→ **What you have to do**
A single number is the answer here: the count of lines in the records below in which the word "screenshot" appears.

Recorded data:
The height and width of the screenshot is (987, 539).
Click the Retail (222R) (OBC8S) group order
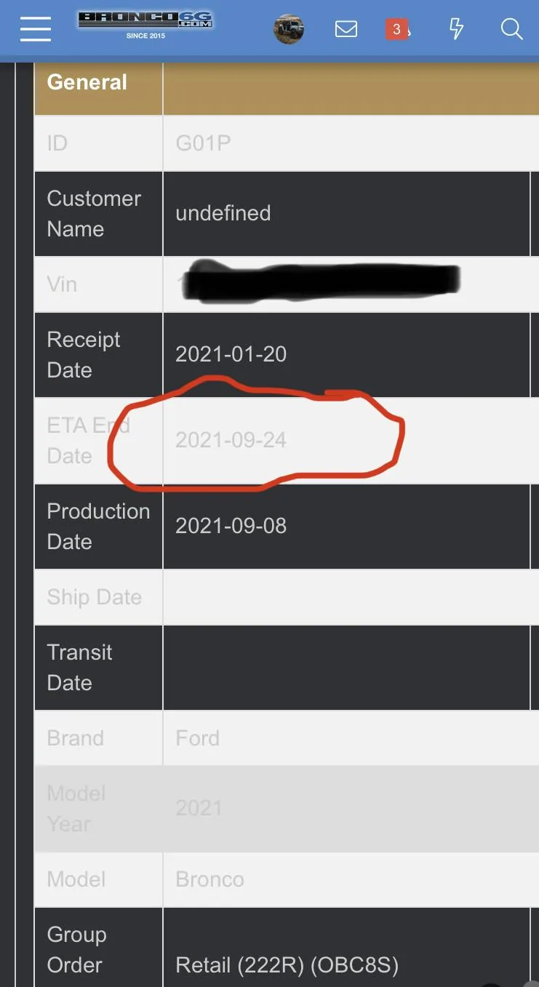287,965
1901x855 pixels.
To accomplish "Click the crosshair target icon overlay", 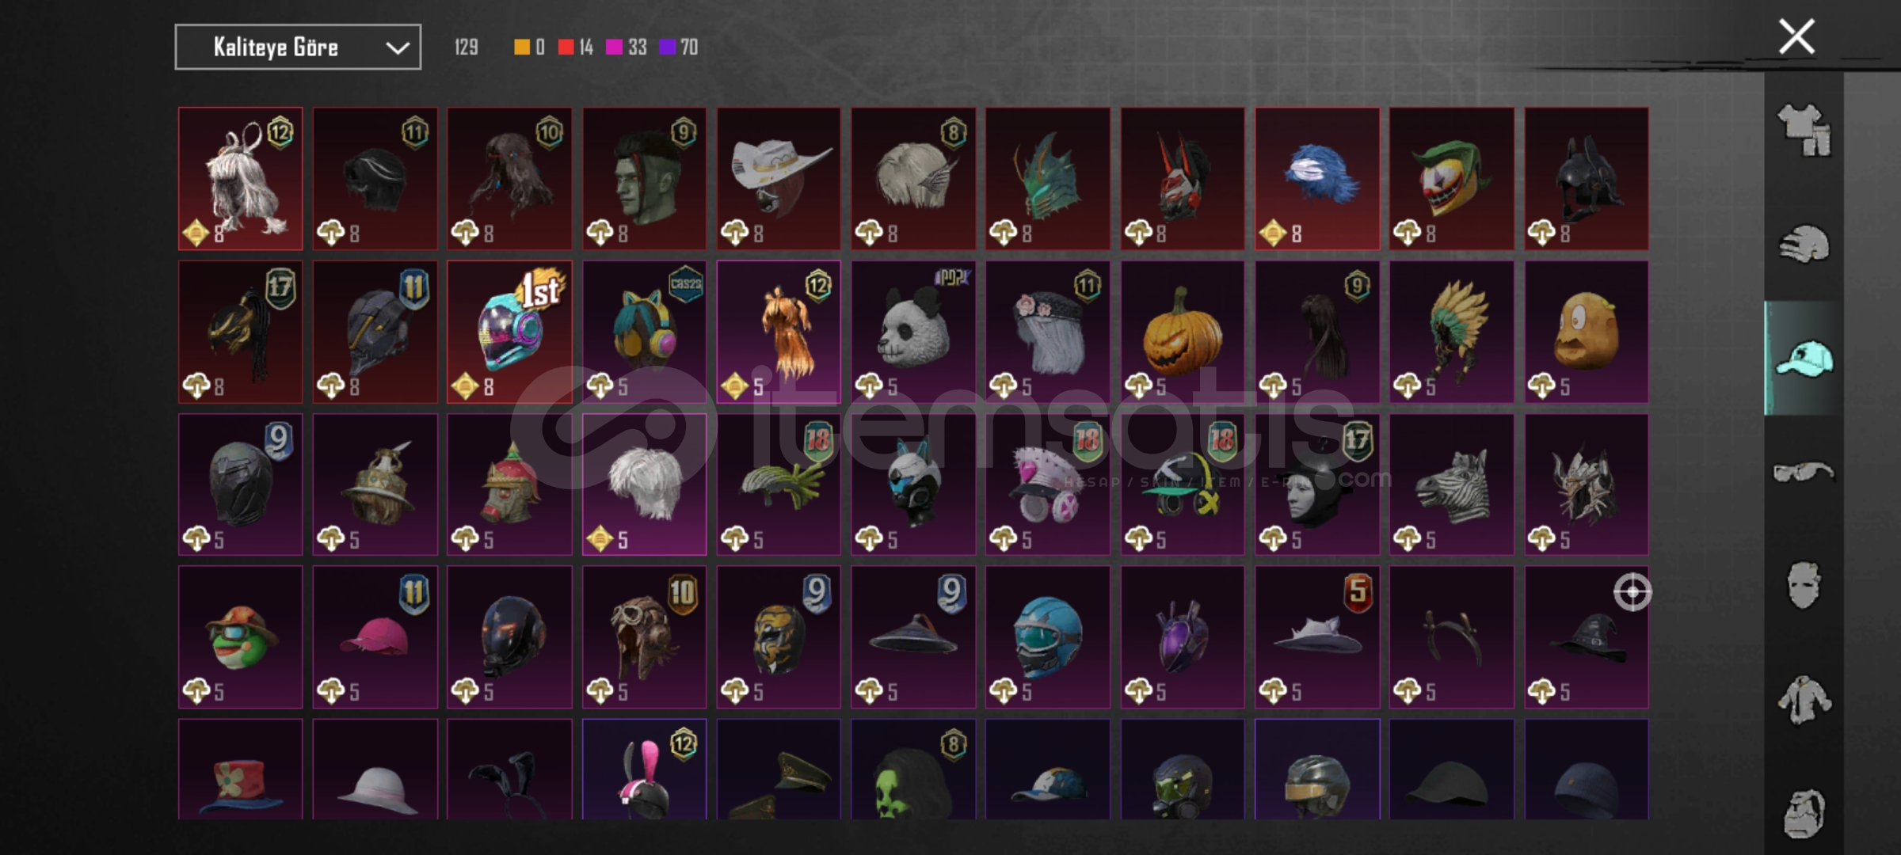I will coord(1632,591).
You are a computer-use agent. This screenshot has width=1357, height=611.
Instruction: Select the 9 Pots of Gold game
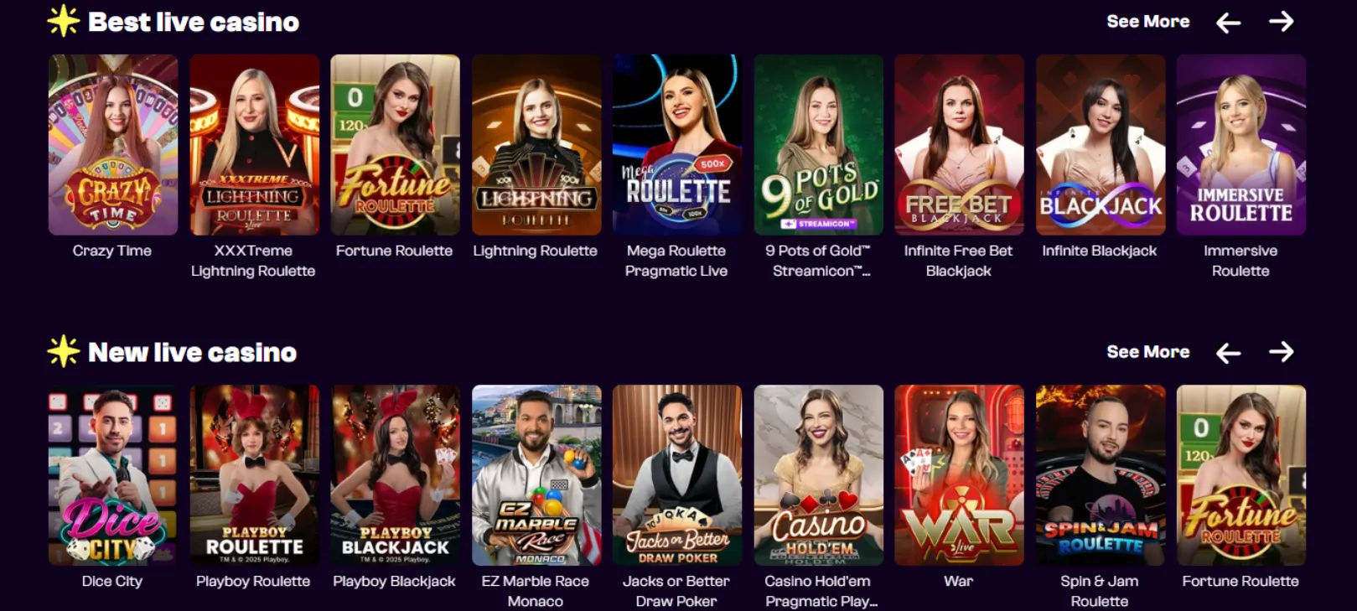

→ **Answer**
2